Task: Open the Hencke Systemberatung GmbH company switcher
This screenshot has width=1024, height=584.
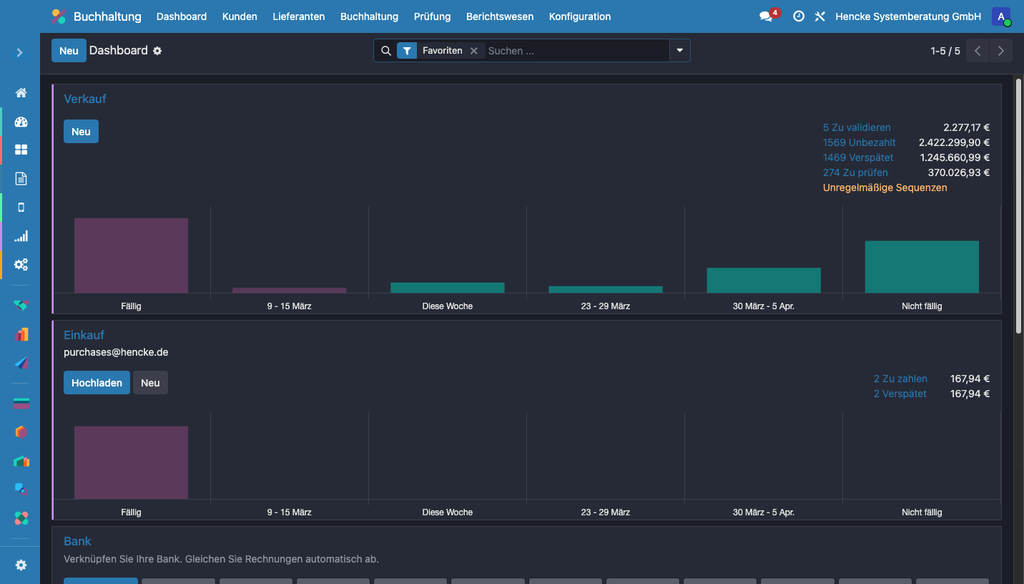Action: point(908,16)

* * *

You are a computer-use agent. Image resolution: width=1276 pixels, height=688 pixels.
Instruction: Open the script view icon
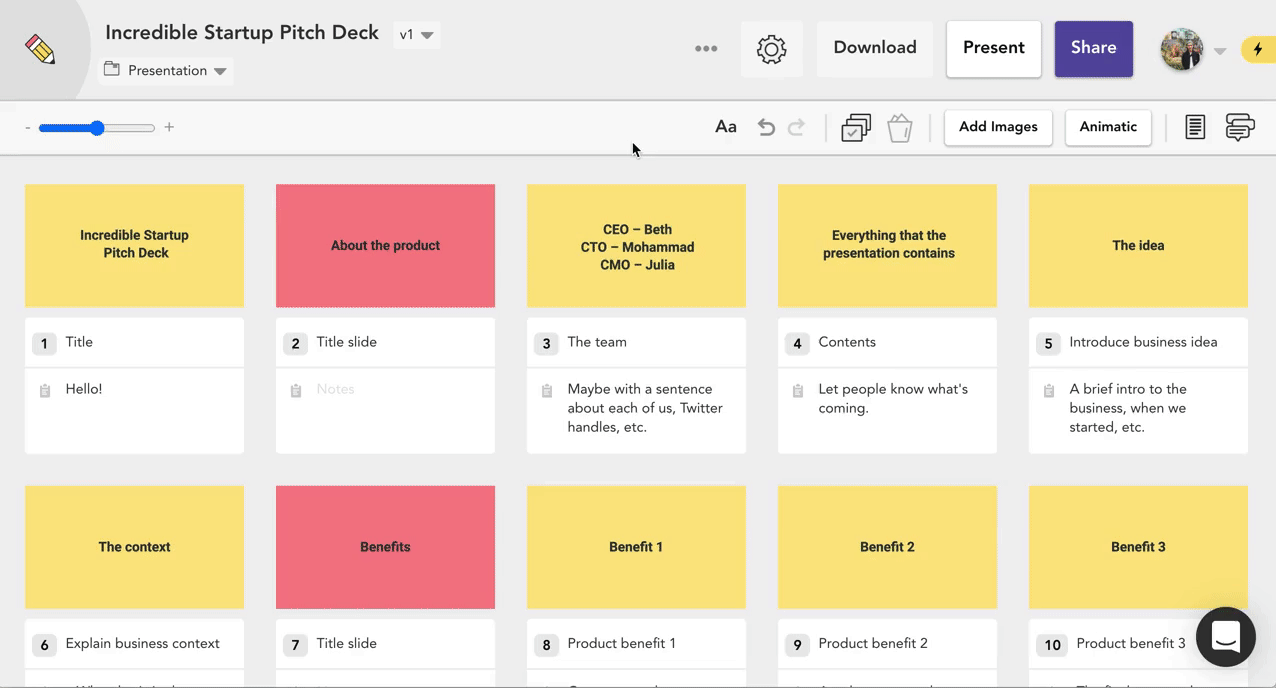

==

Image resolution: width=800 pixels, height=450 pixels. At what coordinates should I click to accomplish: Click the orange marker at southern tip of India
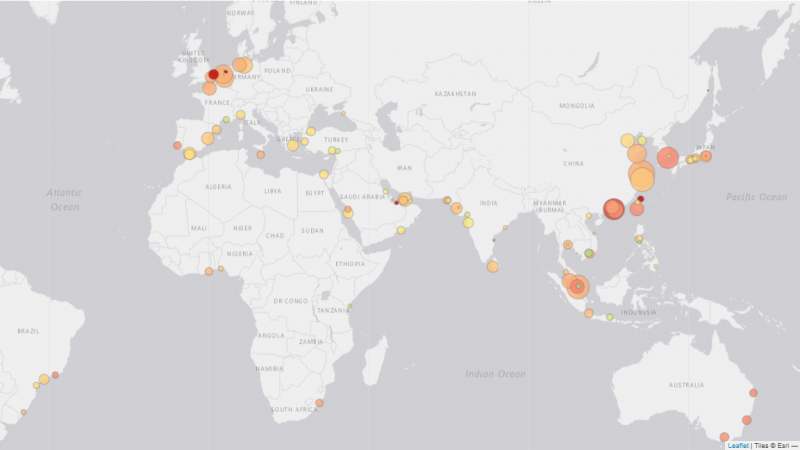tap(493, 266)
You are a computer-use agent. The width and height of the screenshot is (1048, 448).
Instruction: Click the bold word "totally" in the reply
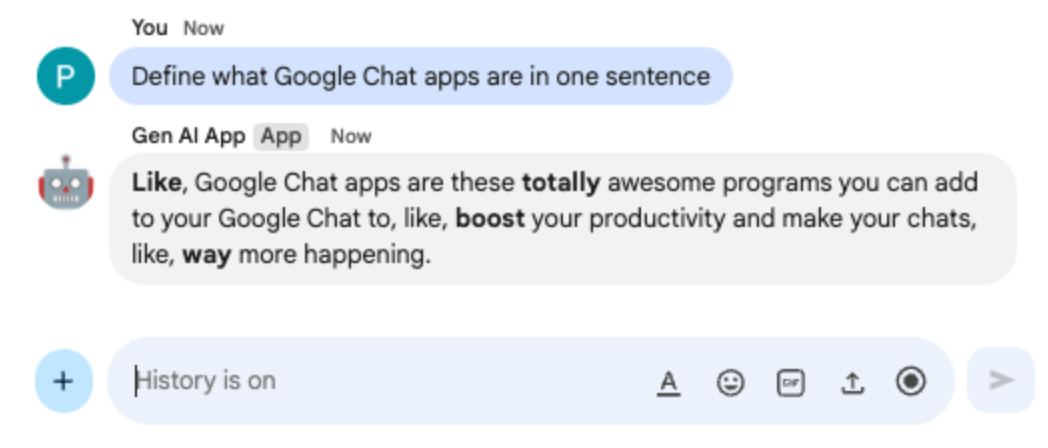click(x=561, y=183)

EXERCISE: Your answer should be one number: how many lines above include the word "computer".

SOLUTION FOR THIS PROBLEM: 2